Fig. 2 |. Characteristics of an individual who is homozygous for the MC3R p.G240W mutation.

a, Whole-body dual-energy X-ray absorptiometry image of the MC3R p.G240W proband. b, c, Boxplots of the percentage of fat and lean mass in proband (orange) compared with South Asian men (N = 36) (b) and age-matched European men aged 44–54 years (N = 417) (c) in the UKBB. The centre line indicates the median, the box is the interquartile range, and the whiskers indicate 1.5 times the interquartile range. d, e, The total lean mass (black circle) (d) and the ALM/BMI ratio (e) of the proband compared with men from the UKBB with a BMI from 18 to 52 (the mean is indicated in blue and the grey shading indicates the 95% CI; N = 2,356).

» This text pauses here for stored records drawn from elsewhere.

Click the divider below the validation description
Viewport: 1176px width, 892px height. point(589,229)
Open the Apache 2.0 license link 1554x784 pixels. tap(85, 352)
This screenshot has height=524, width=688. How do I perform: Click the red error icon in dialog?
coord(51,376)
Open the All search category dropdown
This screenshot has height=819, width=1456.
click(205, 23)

Fig. 3 |. The role of MC3R in sexual maturation and regulation of the oestrous cycle.

a, b, Day of pubertal maturation as measured by the preputial separation in male mice (a) (N values: 4 (WT), 14 (for Mc3r^+/−) and 9 (Mc3r^−/−); Kruskal–Wallis test, P = 0.015), and first oestrous cycle in female mice (b) (N values: 4 (WT), 15 (Mc3r^+/−) and 7 (Mc3r^−/−); Kruskal–Wallis test, P = 0.280). Mean ± s.e.m. is shown. c, Quantification of the length of the oestrous cycle in WT (N values: 19 (fasted) and 38 (fed)) and Mc3r^−/− mice (N values: 14 (fasted) and 19 (fed)) in either ad libitum fed and fasted conditions. Mean ± s.e.m. is shown (two-way ANOVA with Bonferroni post-hoc; NS, not significant; *P ≤ 0.05; ****P ≤ 0.0001). d, Number of oestrous cycles per 15 days in WT and Mc3r^−/− mice in ad libitum fed and fasted conditions. Mean ± s.e.m. is shown (two-way ANOVA with Bonferroni post-hoc; *P ≤ 0.05; ****P ≤ 0.0001).

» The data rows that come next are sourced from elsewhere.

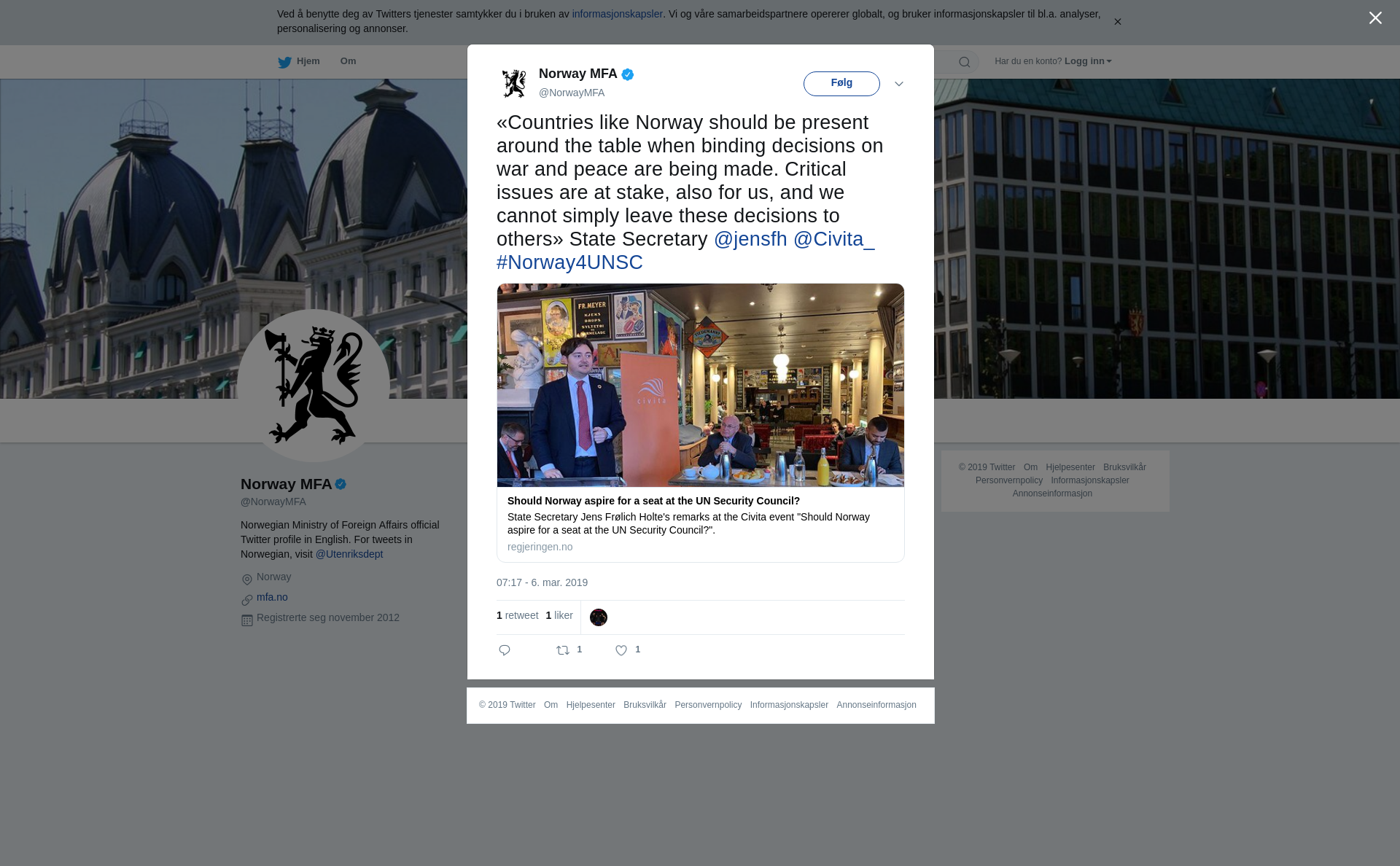The height and width of the screenshot is (866, 1400).
Task: Open the @jensfh mention link
Action: 750,239
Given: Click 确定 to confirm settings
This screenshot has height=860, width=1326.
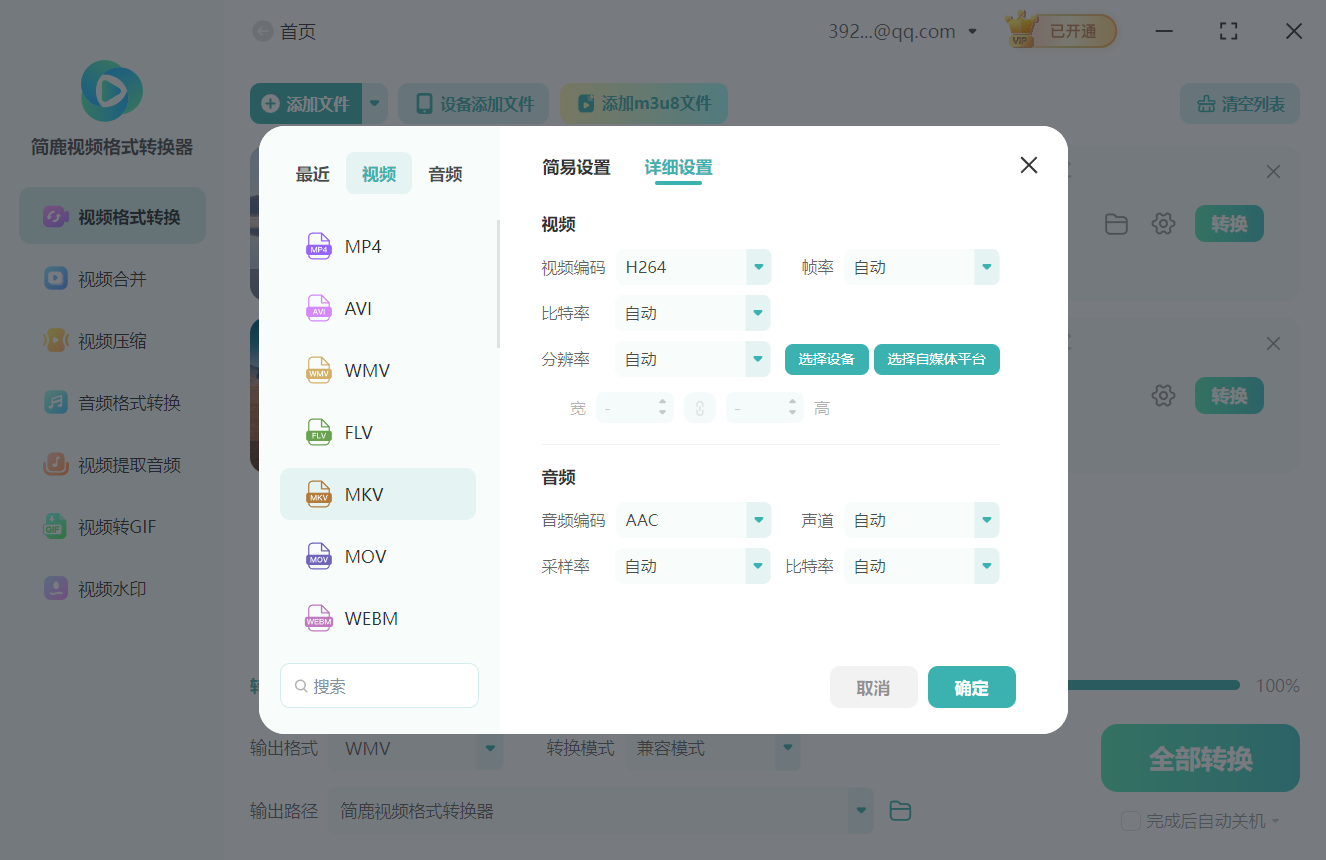Looking at the screenshot, I should (x=971, y=687).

Fig. 4 |. Mc3r expression in the mouse hypothalamus.

a, Single-cell RNA sequencing of 1,166 Mc3r-expressing neurons reveal 11 distinct clusters (C0–C10). A tSNE plot is shown. b, tSNE plots showing normalized expression of Mc3r (dark red), Ghrh (dark green), Tac2 and Kiss1 (dark blue). c, Single-molecule in situ fluorescent hybridization showing colocalization of Mc3r (white) with Tac2 (magenta) and Ghrh (yellow) in a representative mediobasal hypothalamus (N = 6 mice). Selected Mc3r + Tac2 positive and Mc3r + Ghrh double-positive neurons are indicated by red and green arrows, respectively. Arc, arcuate nucleus; 3V, third ventricle. d, Quantification of Mc3r mRNA expression in Tac2 and Ghrh neurons. Co-expression percentage ± s.e.m. is shown at the top (N = 6 mice). e, The number of Mc3r + Kiss1 co-expressing neurons in the arcuate nucleus at P16, P28 and P48 (one-way ANOVA with Tukey’s post-hoc, Mean ± s.e.m. is shown; NS, P > 0.05; N = 3 mice for all age groups). f, There was an increase in the number of Mc3r + Kiss1 co-expressing neurons with age in the anteroventral periventricular nucleus (two-tailed Student’s unpaired t-test, Mean ± s.e.m. is shown; ***P < 0.001; N = 4 mice for both P28 and P48).